2. Par l’ordonnance susvisée du 7 novembre 2025, la requête présentée par Mme B... sur le fondement de l’article L. 521-1 du code de justice administrative et tendant à la suspension de l’exécution de la décision attaquée de la commission de recours contre les décisions de refus de visa d’entrée en France lui refusant un visa de long séjour au titre de l’asile, a été rejetée par le juge des référés au motif qu’aucun des moyens invoqués par la requérante ne paraissait propre, en l’état de l’instruction, à créer un doute sérieux quant à la légalité de cette décision.

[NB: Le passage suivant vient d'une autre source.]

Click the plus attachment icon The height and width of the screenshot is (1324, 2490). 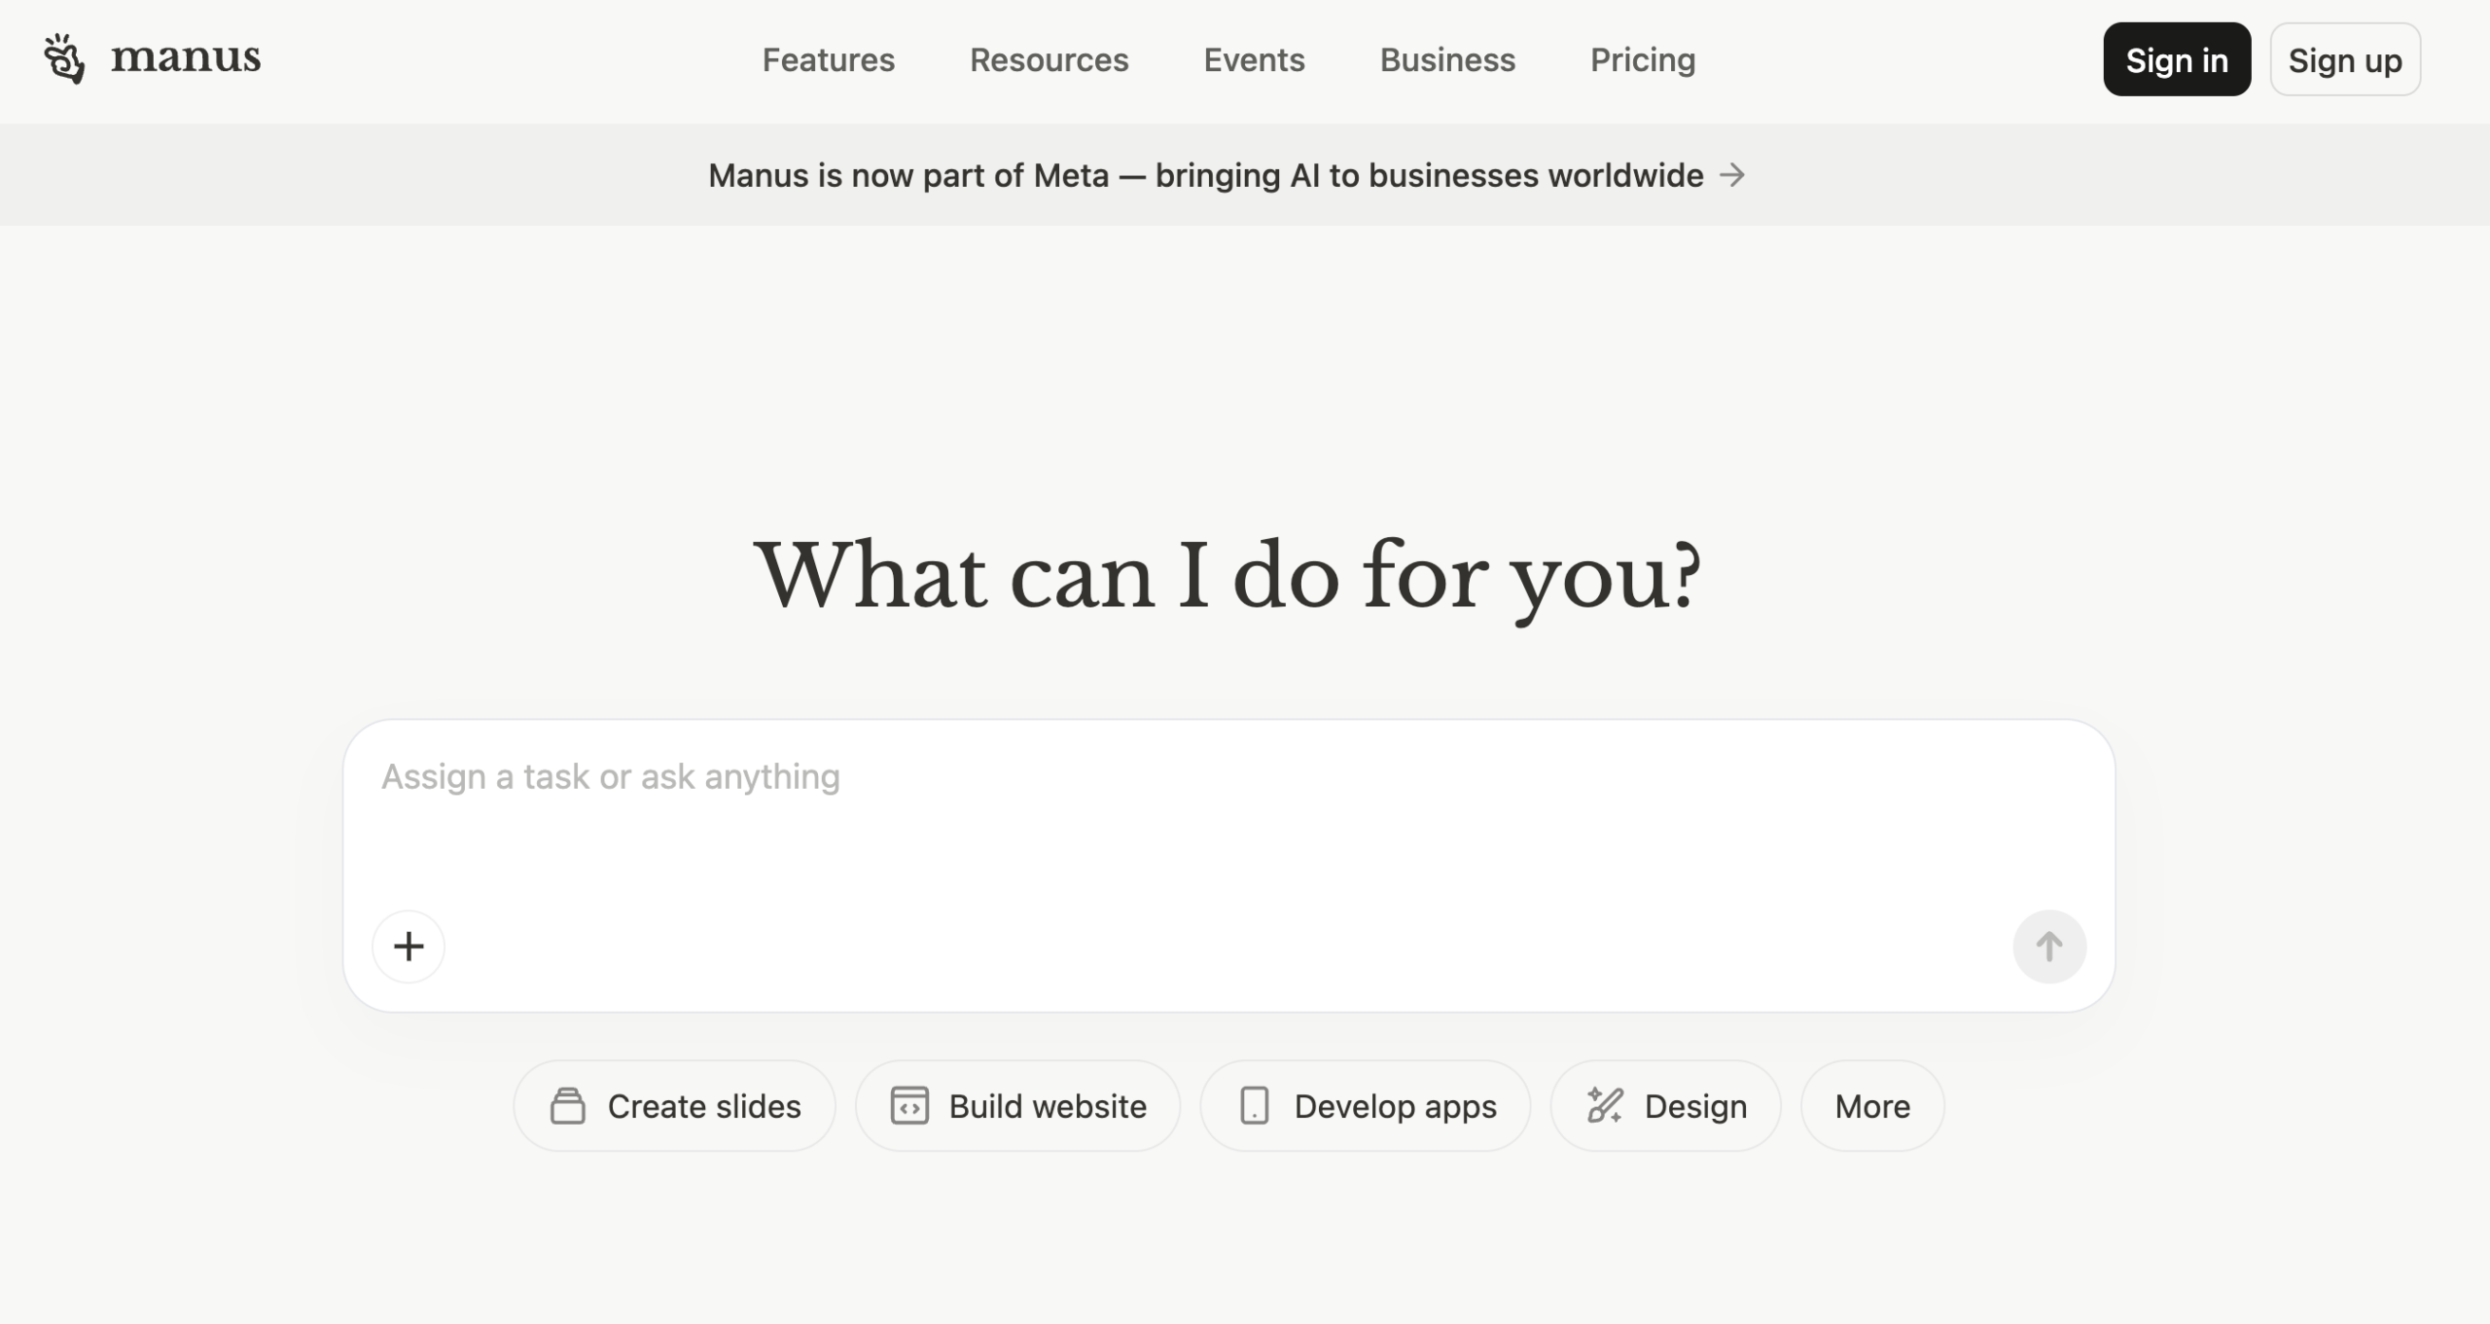[409, 947]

3. Mme B... a été, en application des dispositions précitées de l’article R. 612-5-2 du code de justice administrative, informée par le courrier de notification de l’ordonnance de référé qu’à défaut de confirmation du maintien de ses conclusions dans le délai d’un mois, elle serait réputée s’être désistée de sa requête. Le pli contenant le courrier de notification, qui a été envoyé à l’adresse indiquée par Mme B... dans sa requête, a été retourné, le 27 novembre 2025, au tribunal avec la mention « N’habite pas à l’adresse indiquée ». Il doit, dès lors, être regardé comme ayant fait l’objet d’une notification régulière dès lors que l’intéressée n’a informé le greffe d’aucun changement de domicile depuis l’introduction de sa requête et qu’aucune autre adresse n’a pu être identifiée au vu des pièces du dossier. Mme B... ne justifie pas avoir exercé un pourvoi en cassation contre l’ordonnance du juge des référés et n’a pas confirmé le maintien de la présente requête dans le délai d’un mois qui lui était imparti. Dans ces conditions, Mme B... doit, en application des dispositions précitées, être réputée s’être désistée de sa requête. Dès lors, il y a lieu de donner acte de ce désistement.


O R D O N N E :


Article 1er : Il est donné acte du désistement de la requête de Mme B....

Article 2 : La présente ordonnance sera notifiée à Mme A... B... et au ministre de l’intérieur.

Fait à Nantes, le 23 janvier 2026.

La présidente,





V. Poupineau

La République mande et ordonne au ministre de l’intérieur en ce qui le concerne ou à tous commissaires de justice à ce requis en ce qui concerne les voies de droit commun contre les parties privées, de pourvoir à l’exécution de la présente décision.